• **Action item**: In the data below, retype exactly the line that contains "Toggle the checkbox beside the CPU Run button" and every line after it, through the last.

........

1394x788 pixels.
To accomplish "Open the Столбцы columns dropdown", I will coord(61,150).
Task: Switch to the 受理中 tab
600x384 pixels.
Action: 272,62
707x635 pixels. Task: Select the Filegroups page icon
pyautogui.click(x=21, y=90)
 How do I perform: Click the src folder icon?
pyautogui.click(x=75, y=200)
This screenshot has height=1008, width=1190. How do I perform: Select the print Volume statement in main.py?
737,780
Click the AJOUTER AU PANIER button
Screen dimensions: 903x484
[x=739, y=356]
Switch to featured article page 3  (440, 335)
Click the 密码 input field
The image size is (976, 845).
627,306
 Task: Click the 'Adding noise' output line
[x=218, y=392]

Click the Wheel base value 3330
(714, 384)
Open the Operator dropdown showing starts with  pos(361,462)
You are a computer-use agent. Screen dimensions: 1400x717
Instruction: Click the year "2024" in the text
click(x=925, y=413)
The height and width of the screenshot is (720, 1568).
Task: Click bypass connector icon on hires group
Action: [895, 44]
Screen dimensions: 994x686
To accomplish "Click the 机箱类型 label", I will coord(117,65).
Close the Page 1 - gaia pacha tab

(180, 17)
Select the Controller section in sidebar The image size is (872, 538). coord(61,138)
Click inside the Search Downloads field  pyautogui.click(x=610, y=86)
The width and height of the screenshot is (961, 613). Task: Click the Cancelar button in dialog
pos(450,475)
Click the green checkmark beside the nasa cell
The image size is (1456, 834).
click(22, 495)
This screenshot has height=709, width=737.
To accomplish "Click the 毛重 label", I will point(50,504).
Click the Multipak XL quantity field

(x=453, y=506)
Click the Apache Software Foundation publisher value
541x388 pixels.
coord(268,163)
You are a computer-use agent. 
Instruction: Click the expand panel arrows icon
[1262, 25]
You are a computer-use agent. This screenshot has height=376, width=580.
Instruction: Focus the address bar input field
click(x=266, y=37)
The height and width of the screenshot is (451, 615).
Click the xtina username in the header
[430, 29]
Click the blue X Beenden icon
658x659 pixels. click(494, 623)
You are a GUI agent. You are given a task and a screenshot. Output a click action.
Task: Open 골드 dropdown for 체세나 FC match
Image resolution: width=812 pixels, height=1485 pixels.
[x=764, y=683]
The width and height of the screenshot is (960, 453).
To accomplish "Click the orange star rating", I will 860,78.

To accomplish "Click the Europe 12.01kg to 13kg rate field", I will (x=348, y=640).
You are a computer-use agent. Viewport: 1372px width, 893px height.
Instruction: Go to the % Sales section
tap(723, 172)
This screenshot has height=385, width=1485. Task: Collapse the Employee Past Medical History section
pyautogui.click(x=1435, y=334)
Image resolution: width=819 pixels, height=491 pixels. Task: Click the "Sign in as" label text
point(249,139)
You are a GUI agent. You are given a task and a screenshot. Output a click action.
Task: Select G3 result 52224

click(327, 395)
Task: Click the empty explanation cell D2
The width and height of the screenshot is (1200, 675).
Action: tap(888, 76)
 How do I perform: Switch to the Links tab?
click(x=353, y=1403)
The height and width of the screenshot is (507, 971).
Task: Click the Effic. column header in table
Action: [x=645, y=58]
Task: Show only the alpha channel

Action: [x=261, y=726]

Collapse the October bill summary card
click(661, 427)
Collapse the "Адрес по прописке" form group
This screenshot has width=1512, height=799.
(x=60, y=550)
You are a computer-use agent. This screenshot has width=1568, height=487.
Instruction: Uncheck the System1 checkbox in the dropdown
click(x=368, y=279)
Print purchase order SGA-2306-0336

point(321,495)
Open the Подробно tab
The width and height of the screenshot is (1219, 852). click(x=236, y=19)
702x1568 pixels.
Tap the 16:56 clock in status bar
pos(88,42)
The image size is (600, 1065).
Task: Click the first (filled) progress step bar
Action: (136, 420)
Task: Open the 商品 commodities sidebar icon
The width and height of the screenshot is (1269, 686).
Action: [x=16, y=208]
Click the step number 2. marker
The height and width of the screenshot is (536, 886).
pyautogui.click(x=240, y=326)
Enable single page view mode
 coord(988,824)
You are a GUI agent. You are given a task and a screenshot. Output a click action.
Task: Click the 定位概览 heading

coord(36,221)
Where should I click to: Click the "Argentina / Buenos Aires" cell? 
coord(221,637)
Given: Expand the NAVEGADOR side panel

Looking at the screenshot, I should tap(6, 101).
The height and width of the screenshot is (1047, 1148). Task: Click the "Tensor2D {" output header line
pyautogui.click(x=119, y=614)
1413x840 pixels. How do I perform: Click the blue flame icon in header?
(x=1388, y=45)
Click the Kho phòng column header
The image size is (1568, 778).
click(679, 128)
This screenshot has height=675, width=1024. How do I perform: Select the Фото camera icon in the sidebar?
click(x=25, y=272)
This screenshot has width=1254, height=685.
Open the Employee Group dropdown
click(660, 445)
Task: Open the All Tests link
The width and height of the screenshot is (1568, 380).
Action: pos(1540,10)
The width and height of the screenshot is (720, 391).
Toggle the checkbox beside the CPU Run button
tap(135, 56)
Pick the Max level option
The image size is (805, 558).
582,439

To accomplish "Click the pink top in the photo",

........

• **Finished exercise**:
Toggle the checkbox beside the CPU Run button
tap(135, 56)
Pick the Max level option
The image size is (805, 558).
582,439

To accomplish "Click the pink top in the photo",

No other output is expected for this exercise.